Informing Torque of Other Processes

Another option available for making a process part of a job is the tm_adopt() function. Some MPI implementations have their own launching mechanism for starting processes - whether remote or local - and use this instead of the one provided by Torque. To accommodate this behavior, the tm_adopt() function can be used to inform the mom that it should track the process as part of the job. NOTE: the tm_adopt() function must be called on the host where the process has been launched.

The pbs_track() command can be used to launch a process that will be adopted by a specified Torque job, or it can be used to inform the local mom that an existing process should be adopted by a specified Torque job. In either case, the specified Torque job must be currently executing on the local mom.

With Cgroups (cpusets work the same way if you are using those instead)

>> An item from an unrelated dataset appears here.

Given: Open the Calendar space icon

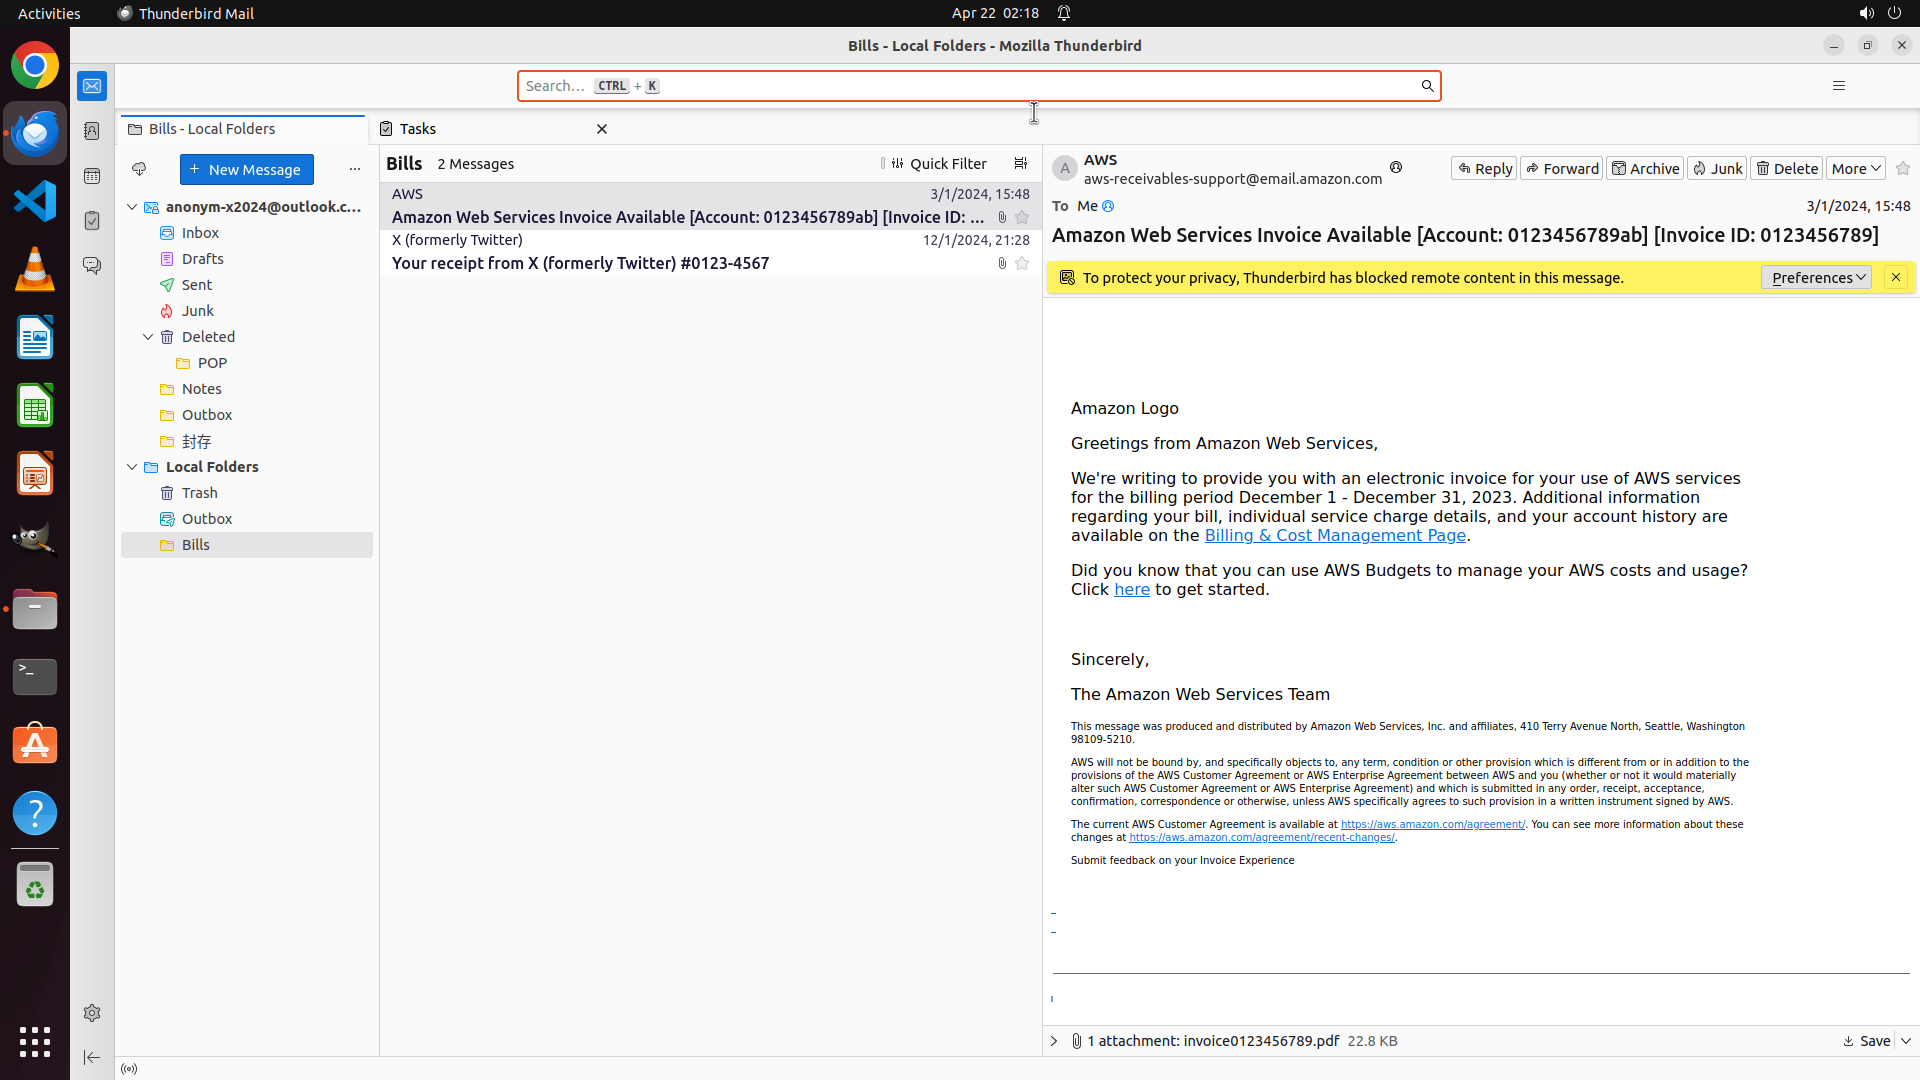Looking at the screenshot, I should [x=92, y=176].
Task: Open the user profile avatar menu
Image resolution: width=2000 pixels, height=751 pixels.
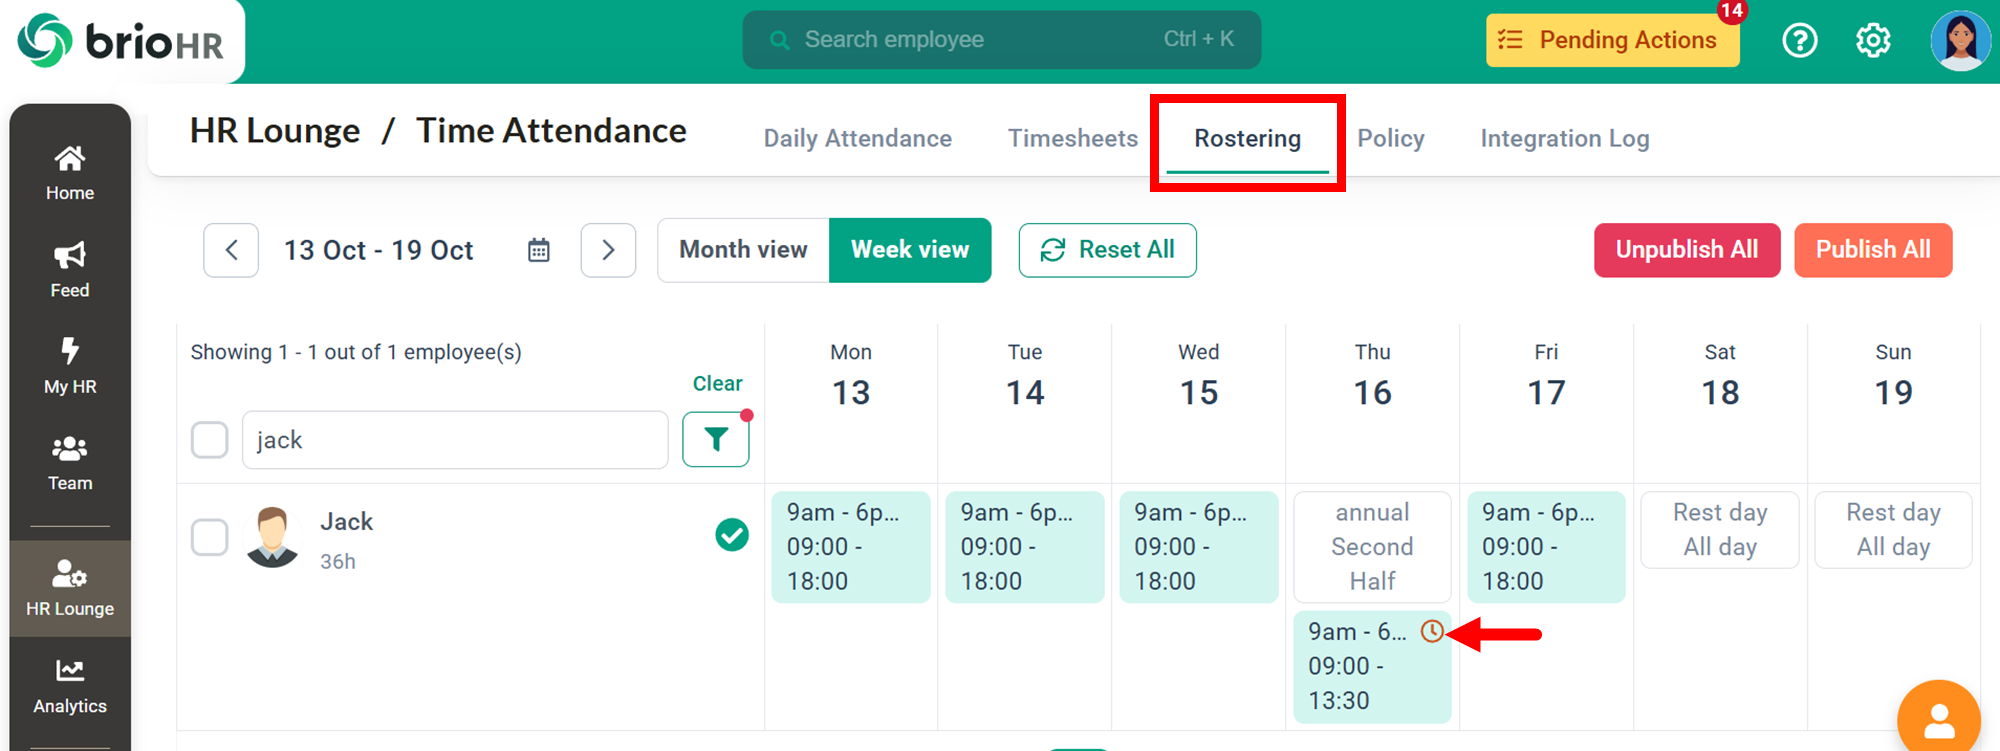Action: [x=1959, y=40]
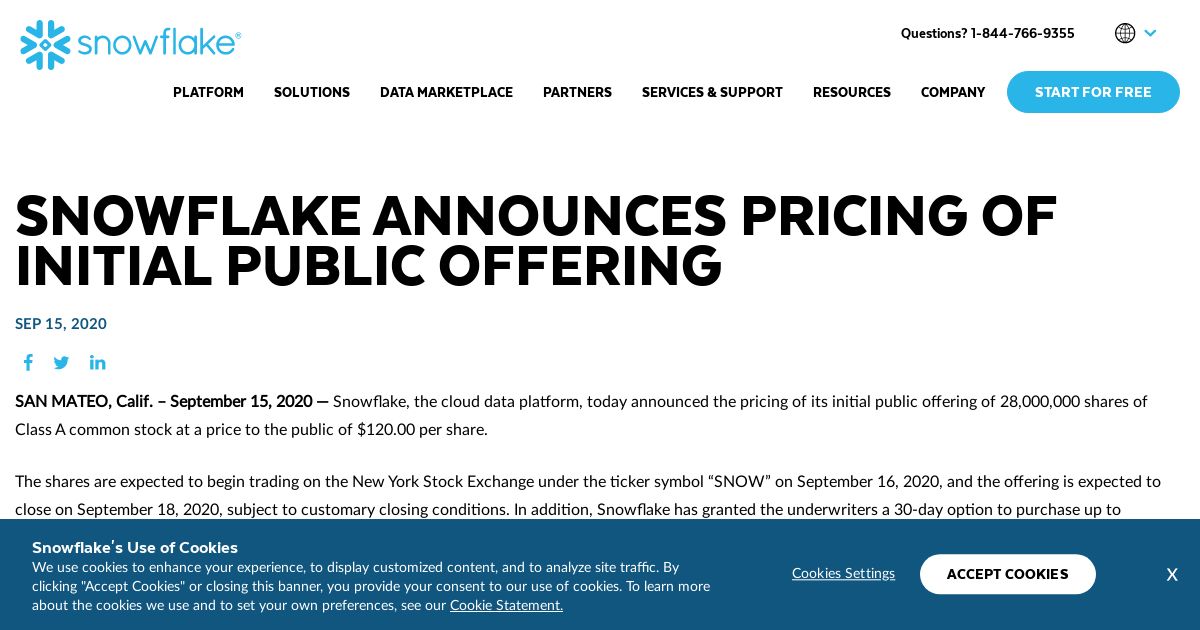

With cgroups, tracked processes generally work the same way, but instead of following session ids, any process that is part of the job's cgroup is considered part of the job. Generally speaking, processes launched by processes within a cgroup inherit their parent's cgroup, but this part is managed by the operating system. In the case of processes that are launched or adopted by the TM API, the mom daemon will add these processes to the job's cgroup.

If a process is launched in some way that is exterior to Torque and avoids the cgroup, then it will not be restricted by the job's cgroup. The only way to guarantee that jobs are properly restricted is to ensure that process launchers (usually MPI implementations) are properly configured to either launch through Torque or inform Torque of the processes that they launch.